Tour des Stations 2022 – Ultrafondo Everest

Erfahrungsbericht von Martin Neff

Die Tour des Stations im Unterwallis bietet mit dem Ultrafondo Everest eine der wenige Möglichkeiten an einem Tag ein Everesting im Rahmen eines Rennens zu machen. Zudem habe ich als Ostschweizer diese Region noch kaum gekannt und mich angemeldet.

Morgens um 4 Uhr hat der Tour-Teufel Didi Senft 534 Fahrer und Fahrerinnen auf die Reise geschickt. Wird es eine Fahrt durch die Hölle? Der erste Berg (Col du Lein) wird rauf und runter im Dunkeln absolviert. Ein spezielles Gefühl stellt sich ein, wenn man die Lichterkette vor und hinter einem sieht, die Kühle der Nacht langsam durch die Wärme der Muskeln vertrieben wird und die Abfahrt bei teilweise feuchten Strassen mit Vorsicht gefahren wird.

Mit dem Aufstieg nach Ovronnaz ist dann auch die Sonne aufgegangen. Eigentlich ist das einer der härtesten Anstiege des Tages, aber da er noch früh im Rennen ist, konnte ich die steilen Rampen mit gutem Zug nehmen. So bin ich den Berg schneller gefahren als bei der Proberunde mit Cyril im 2021, aber langsamer als die meisten, welche in der Rangliste am Ende ähnlich schnell waren.

Wenn es soviel rauf geht, geht es auch viel runter.

Über Mayens-de-la-Zour, Anzère und den Col de Crans-Montana ging es weiter auf der linken Talseite das Rhonetal rauf. Vielfach auf lauschigen Wegen durch Wälder, Restnebel und Alpweiden, andererseits aber auch durch die Skistationen mit hässlichen und/oder mondänen Hotelbauten. Die letzte Highspeed-Abfahrt bringt die Fahrer zurück ins Haupttal zur Überquerung der Rhone in Chippis. Die Hälfte ist gemacht, mir läuft es gut – ich fahre deutlich vor meiner Marschtabelle. Im Aufstieg nach Vercorin bin ich länger alleine unterwegs.

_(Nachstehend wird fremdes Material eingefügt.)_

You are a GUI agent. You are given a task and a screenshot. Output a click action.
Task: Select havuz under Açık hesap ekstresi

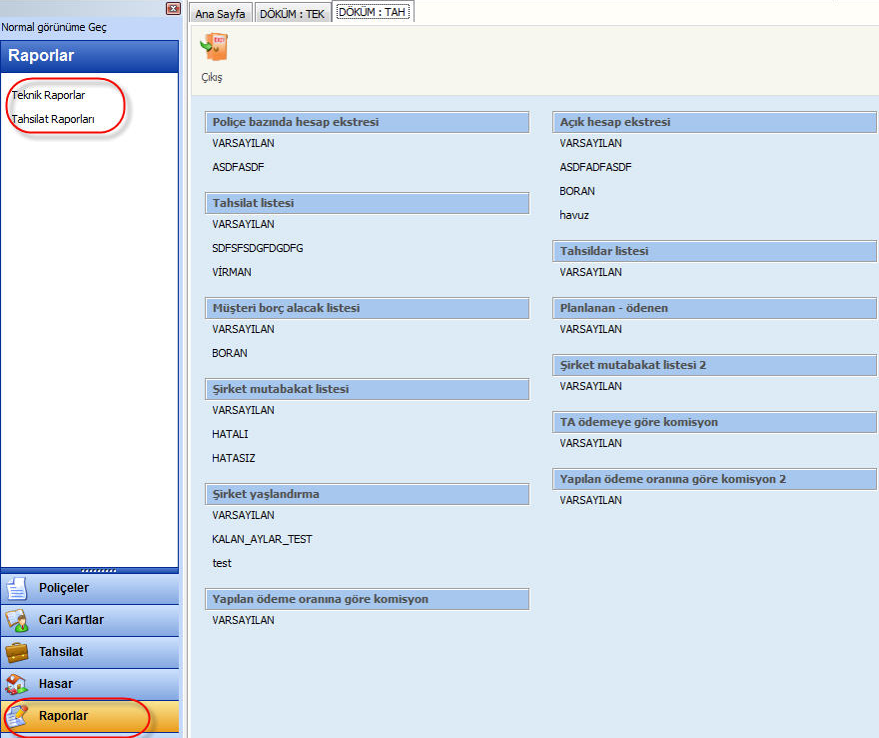pos(574,215)
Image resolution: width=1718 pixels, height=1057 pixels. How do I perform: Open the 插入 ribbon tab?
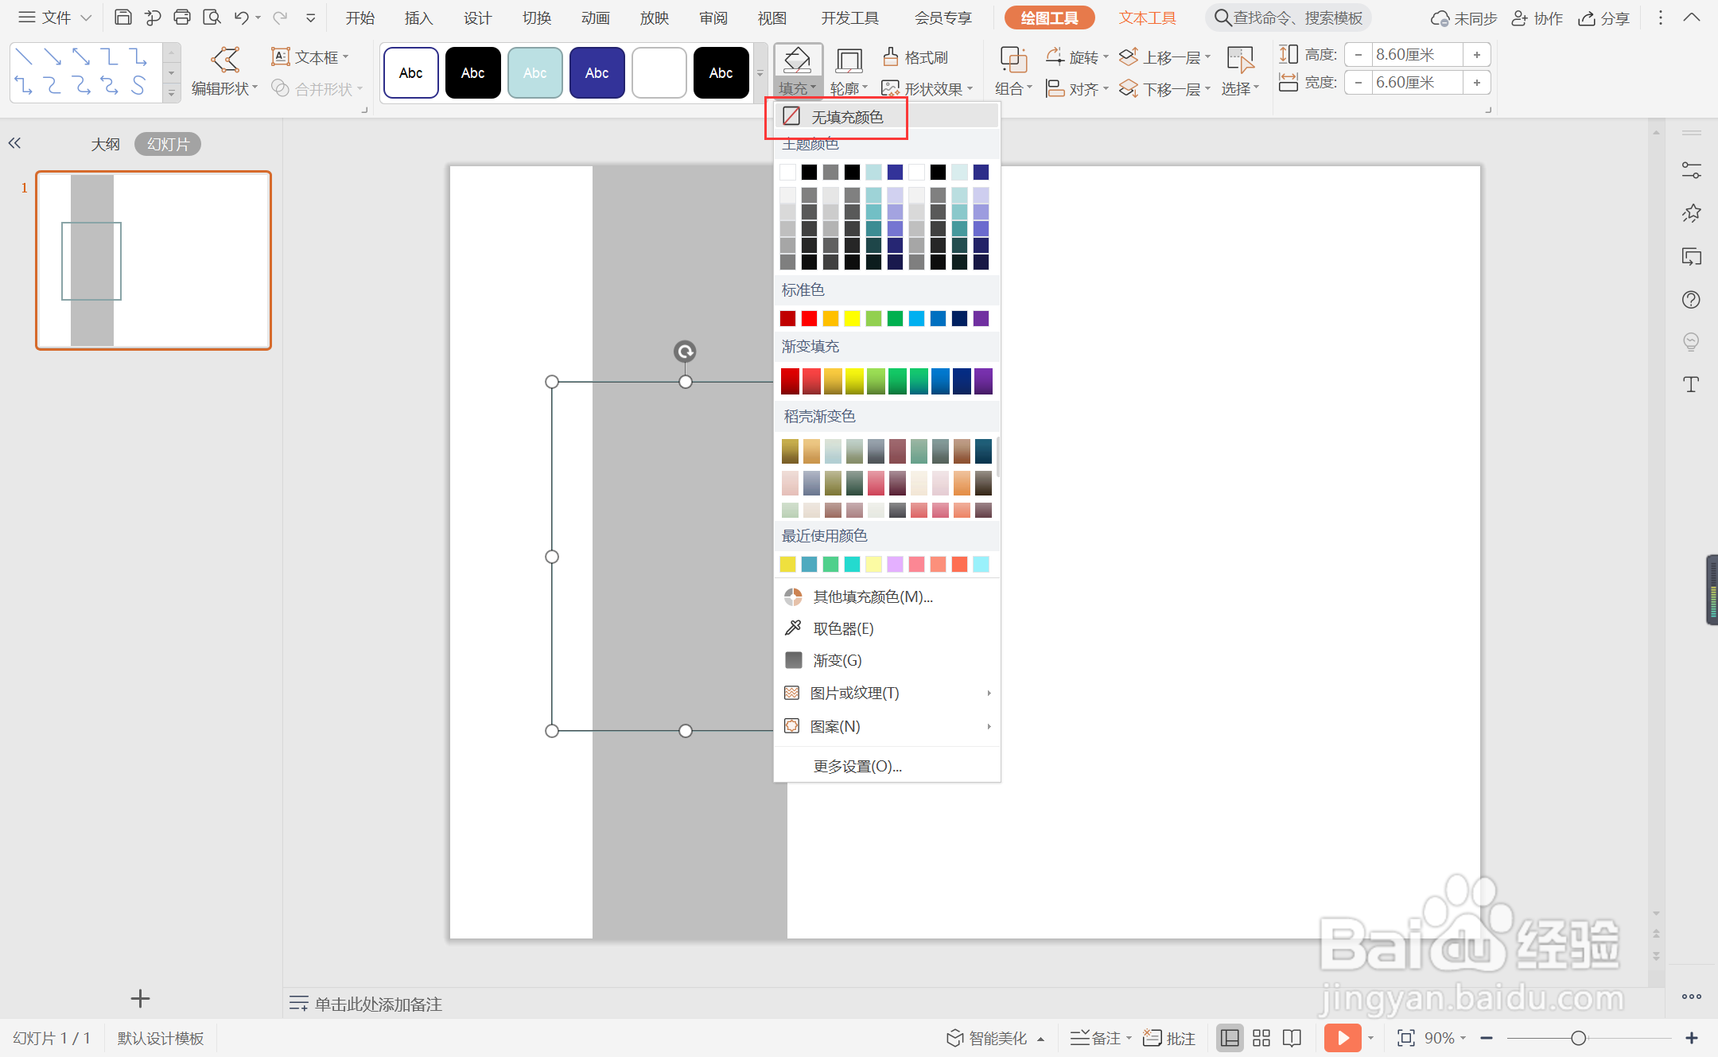pos(418,17)
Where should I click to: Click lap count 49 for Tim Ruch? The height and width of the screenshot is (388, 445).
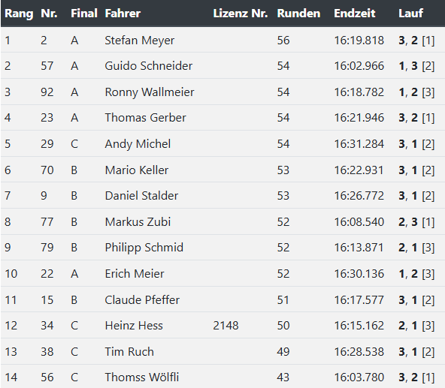pos(283,352)
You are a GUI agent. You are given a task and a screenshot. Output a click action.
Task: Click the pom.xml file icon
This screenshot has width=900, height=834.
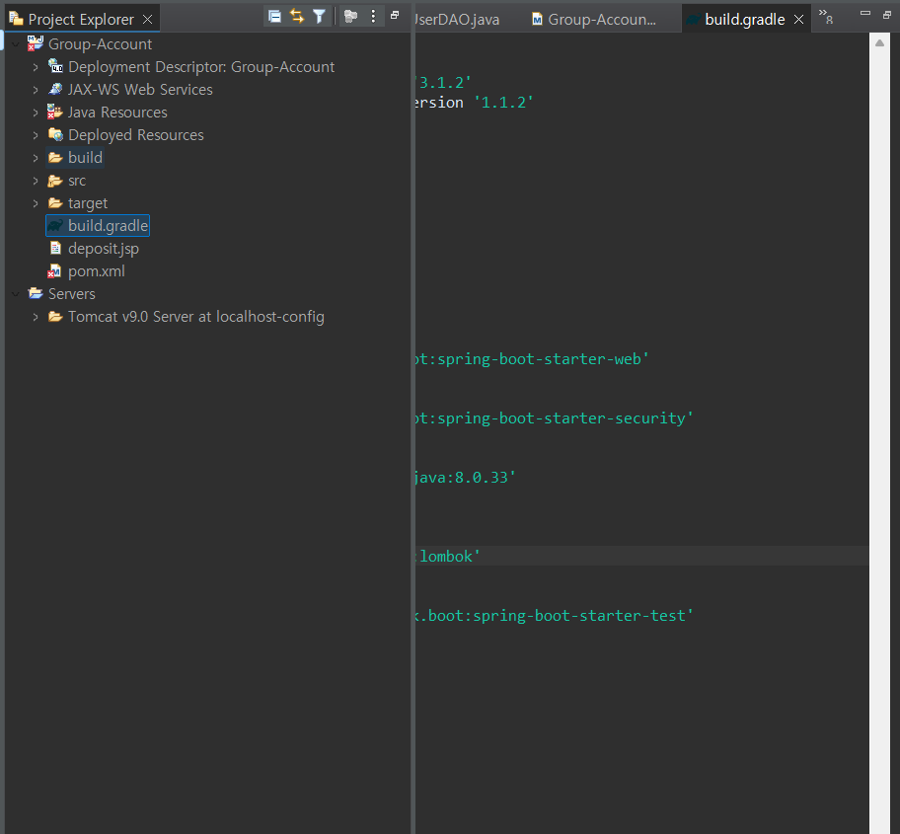pyautogui.click(x=54, y=270)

Das Rennen hat sich weit auseinandergezogen.

Der Abschnitt von Vercorin bis nach Hérémence hat einen deutlich anderen Charakter als die langen Anstiege vom Vormittag. Es ist eine ständiges Auf und Ab, mit immer wieder neuen Aussichten. Erstaunlicherweise wird hier weit über 1000m Korn angebaut, was passend zur Mittagswärme ist. Da in der Zwischenzeit auch die Teilnehmer des Granfondo auf der gleichen Strecke unterwegs sind,  gibt’s sogar wieder mal etwas Windschatten zum Reinhängen.

Kurz vor der Skistation Thyon, wo Geraint Thomas vor Kälte vom Velo gefallen ist.

Ab Hérémence beginnt der lange Anstieg nach Thyon und damit erstmals auf über 2000m. Noch immer ist der Rhythmus gut und ich kann  viele überholen, was auch gut für den Kopf ist. Denn langsam spürt der Körper die Strapazen.

In der schnellen Abfahrt von Thyon kann der Körper zwar etwas durchschnaufen, aber der Kopf muss bei Tempos über 70 bei der Sache sein.

Über Veysonnaz und Nendaz geht es an den Fuss der letzten Steigung. Im 2021 haben wir die Probefahrt hier abgebrochen. Manchmal ist es gut, wenn man nicht alles weiss! Der berüchtigte Forêt verte besteht aus einer längeren Gravelpassage mit ca. 10% Steigung, so ein Waldweg halt. In der Mitte des Abschnitts ist der Weg dann geteert, weil es da zwischenzeitlich mal über 20% steil wird:

Schaut immerhin noch besser aus, als zu Fuss zu gehen.

Nach diesem Einstieg ist der Rest bis zum Col de la Croix de Coeur zwar nicht mehr so heftig, aber von den vielen Körnern sind nur noch wenige übrig – kein Einbruch, aber auch keine Schlussoffensive.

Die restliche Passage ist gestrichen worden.